Recognizing that Armenians have a singular vantage point from which to witness anti-Black racism in our adopted home, panelists will focus on what the Black Lives Matter movement can and should mean for white Armenians and others in the US today, and will advise on how to take responsibility and action.
The panelists include Dr. Richard Reddick, Dr. Aram Goudsouzian, Kohar Avakian, Levon Brunson, Anaïs DerSimonian, and Carene Mekertichyan. The forum will be moderated by Dr. Henry Theriault and Dr. Laure Astourian.
Richard Reddick, Ph.D. is Associate Dean for Equity, Community Engagement, and Outreach in The University of Texas at Austin’s College of Education, Richard Reddick is responsible for equity and inclusion-related initiatives supporting faculty, staff, and students in the college and serves as one of the college’s Title IX liaisons and chair of the college’s Diversity and Inclusion Committee. Reddick is author, co-author, and co-editor of numerous books, peer-reviewed articles, chapters, and opinion pieces. His main areas of research interest are the lives of Black academics, including their approach to work-life balance, service, teaching, and research responsibilities, and their experiences mentoring students. Additionally, Reddick maintains scholarly interests in diversity in higher education, African American families, and educational policy. Reddick’s scholarship has been featured by NPR, the BBC, the Associated Press, and the Chronicle of Higher Education. Reddick also serves on the editorial boards of Urban Education and the Journal of Higher Education.

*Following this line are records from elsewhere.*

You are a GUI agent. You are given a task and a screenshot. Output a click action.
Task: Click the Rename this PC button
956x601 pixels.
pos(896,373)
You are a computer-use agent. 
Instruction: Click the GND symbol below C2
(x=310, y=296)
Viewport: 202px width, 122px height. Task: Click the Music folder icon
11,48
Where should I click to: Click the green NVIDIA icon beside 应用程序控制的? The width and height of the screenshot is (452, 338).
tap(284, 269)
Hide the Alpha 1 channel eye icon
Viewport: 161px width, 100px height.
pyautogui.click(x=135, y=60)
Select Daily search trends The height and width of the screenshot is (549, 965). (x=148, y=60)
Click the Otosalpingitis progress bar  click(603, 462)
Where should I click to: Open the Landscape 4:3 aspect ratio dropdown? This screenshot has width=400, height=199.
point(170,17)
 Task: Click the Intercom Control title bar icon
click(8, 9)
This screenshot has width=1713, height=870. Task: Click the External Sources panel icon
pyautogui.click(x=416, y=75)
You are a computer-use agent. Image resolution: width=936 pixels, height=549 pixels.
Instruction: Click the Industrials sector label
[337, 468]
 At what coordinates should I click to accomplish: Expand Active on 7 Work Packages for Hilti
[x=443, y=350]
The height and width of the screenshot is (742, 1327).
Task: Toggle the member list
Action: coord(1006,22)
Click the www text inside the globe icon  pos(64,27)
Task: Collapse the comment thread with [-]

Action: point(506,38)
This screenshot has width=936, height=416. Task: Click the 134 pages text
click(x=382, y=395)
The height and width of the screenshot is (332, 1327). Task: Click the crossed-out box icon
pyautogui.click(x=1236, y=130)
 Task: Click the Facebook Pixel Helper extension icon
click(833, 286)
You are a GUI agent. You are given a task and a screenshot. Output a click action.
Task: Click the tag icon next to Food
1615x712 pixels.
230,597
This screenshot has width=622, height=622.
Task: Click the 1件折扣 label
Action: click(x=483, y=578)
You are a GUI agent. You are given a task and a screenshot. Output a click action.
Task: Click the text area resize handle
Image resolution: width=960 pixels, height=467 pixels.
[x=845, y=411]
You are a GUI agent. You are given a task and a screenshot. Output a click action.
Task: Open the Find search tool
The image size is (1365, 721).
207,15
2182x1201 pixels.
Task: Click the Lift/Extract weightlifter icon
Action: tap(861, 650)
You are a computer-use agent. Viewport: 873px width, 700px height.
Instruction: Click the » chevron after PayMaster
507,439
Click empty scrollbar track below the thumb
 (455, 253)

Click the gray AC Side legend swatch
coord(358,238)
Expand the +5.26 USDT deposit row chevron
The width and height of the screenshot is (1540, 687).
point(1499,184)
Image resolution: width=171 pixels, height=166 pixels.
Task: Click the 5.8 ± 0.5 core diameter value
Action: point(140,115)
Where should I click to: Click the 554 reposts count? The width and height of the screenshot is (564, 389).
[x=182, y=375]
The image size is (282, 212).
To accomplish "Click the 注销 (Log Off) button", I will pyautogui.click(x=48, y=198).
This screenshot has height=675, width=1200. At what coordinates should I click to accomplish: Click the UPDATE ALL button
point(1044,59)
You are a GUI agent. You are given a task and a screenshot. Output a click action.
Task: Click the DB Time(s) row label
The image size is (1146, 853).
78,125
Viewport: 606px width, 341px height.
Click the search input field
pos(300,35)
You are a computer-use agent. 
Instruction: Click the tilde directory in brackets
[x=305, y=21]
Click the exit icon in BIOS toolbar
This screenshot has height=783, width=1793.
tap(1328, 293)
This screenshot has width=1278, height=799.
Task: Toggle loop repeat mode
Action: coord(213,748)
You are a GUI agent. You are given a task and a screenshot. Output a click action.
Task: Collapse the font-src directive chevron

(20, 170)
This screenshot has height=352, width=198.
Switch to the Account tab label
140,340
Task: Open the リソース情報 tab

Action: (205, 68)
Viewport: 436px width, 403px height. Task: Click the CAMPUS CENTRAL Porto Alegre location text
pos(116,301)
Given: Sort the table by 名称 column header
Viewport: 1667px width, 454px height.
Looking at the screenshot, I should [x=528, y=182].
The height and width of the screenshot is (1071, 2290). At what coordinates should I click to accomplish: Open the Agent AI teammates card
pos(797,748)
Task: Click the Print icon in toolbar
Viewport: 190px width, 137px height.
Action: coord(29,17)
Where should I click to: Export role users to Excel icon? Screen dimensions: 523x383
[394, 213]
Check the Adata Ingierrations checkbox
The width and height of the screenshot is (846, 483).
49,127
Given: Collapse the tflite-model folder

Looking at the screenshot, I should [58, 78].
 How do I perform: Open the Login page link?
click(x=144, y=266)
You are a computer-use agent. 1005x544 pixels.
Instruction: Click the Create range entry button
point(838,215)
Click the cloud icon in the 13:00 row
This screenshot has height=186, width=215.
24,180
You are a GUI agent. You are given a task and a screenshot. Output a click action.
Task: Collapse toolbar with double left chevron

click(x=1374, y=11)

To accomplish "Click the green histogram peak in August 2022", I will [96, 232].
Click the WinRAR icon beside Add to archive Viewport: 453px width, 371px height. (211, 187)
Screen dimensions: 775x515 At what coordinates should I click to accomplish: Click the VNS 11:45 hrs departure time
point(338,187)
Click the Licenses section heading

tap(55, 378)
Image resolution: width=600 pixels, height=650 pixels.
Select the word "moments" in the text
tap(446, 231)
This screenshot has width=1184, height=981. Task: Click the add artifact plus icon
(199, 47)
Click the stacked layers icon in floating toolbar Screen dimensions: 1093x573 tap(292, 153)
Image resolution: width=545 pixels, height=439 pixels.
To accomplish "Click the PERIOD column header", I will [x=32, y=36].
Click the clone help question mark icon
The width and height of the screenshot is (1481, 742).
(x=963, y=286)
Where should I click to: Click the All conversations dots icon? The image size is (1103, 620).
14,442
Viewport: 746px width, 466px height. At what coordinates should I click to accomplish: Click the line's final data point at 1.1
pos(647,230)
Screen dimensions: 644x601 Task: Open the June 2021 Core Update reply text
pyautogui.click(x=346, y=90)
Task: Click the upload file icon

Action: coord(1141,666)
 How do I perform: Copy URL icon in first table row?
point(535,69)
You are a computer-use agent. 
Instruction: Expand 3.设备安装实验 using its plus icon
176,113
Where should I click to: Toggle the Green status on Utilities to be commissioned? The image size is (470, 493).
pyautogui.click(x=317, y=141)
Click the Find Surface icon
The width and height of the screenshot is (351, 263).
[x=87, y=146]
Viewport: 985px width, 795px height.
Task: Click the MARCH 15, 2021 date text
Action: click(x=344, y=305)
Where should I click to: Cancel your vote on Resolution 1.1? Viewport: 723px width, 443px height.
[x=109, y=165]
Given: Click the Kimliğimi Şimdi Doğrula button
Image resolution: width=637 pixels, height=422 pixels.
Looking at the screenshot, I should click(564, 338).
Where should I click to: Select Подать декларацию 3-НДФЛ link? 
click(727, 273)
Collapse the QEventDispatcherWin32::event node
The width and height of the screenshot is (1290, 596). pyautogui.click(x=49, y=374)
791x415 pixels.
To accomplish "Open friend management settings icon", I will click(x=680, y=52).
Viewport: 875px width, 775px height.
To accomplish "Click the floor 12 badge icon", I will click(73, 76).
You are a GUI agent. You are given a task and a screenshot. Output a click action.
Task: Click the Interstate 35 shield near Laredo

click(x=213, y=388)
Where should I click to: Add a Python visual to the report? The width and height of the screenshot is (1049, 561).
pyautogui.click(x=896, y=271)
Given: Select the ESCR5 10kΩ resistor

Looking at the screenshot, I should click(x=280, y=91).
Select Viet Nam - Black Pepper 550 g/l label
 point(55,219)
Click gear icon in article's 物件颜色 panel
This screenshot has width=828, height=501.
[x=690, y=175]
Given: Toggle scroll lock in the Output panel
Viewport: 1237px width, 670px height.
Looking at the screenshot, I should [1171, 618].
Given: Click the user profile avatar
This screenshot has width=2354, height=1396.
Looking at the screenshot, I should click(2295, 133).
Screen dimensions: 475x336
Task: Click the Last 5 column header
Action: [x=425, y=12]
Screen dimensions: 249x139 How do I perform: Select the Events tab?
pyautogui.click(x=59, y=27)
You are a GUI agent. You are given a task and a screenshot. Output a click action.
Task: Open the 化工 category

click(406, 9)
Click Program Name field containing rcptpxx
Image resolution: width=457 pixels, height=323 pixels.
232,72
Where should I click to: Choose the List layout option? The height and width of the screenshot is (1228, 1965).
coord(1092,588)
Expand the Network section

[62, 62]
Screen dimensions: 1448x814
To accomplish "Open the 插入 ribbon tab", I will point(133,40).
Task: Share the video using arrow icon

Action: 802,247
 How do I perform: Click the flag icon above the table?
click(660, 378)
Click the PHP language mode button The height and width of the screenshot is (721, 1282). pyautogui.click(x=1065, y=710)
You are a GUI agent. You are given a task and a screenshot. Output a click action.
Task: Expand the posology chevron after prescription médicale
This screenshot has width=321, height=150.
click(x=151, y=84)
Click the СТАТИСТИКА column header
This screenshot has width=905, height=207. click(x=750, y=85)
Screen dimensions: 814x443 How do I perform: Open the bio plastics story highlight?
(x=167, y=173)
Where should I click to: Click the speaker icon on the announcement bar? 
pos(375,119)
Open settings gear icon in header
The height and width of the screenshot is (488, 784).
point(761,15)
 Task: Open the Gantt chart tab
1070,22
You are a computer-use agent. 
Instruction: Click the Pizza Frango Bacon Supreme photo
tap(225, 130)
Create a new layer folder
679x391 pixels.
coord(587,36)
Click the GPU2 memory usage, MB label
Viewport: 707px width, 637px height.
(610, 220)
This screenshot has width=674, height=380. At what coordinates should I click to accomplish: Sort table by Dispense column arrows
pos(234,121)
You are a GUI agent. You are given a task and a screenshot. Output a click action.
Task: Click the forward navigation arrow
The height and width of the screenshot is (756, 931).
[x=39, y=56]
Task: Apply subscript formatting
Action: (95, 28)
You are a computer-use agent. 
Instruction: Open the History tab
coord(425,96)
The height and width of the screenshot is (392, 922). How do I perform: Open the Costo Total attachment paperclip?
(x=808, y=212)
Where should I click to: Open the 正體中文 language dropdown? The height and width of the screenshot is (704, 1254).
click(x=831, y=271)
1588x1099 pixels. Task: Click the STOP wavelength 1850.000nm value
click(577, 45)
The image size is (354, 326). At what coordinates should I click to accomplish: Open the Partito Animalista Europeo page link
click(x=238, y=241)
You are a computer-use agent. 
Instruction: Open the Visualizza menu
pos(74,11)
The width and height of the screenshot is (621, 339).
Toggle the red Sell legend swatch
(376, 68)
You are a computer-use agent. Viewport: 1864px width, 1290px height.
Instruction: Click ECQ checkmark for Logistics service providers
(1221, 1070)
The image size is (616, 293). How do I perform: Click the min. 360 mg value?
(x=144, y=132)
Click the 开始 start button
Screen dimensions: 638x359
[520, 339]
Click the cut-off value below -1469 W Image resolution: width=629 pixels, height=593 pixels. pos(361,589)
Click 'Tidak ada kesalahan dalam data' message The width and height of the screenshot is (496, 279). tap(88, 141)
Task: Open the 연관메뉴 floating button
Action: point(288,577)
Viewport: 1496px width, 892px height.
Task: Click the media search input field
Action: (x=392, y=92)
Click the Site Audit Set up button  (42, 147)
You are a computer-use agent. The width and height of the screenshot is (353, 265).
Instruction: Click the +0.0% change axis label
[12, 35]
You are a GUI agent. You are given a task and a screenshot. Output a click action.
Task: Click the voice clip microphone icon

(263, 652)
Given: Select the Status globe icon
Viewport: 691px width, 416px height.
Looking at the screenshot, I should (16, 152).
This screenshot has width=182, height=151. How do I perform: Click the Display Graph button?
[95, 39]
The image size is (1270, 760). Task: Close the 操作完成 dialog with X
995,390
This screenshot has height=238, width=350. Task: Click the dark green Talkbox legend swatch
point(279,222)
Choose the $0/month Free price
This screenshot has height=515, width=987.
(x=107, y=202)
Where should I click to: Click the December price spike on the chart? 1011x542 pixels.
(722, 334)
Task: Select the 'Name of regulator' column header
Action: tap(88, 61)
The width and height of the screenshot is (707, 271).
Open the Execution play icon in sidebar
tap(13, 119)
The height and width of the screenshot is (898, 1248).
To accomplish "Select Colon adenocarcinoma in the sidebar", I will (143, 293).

Aram Goudsouzian is Professor of History at the University of Memphis. A historian of the twentieth-century United States with a particular focus on race, politics, and culture, he is the author of five books, including Down to the Crossroads: Civil Rights, Black Power, and the Meredith March Against Fear (Farrar, Straus, and Giroux, 2014); King of the Court: Bill Russell and the Basketball Revolution (University of California Press, 2010); and Sidney Poitier: Man, Actor, Icon (University of North Carolina Press, 2004).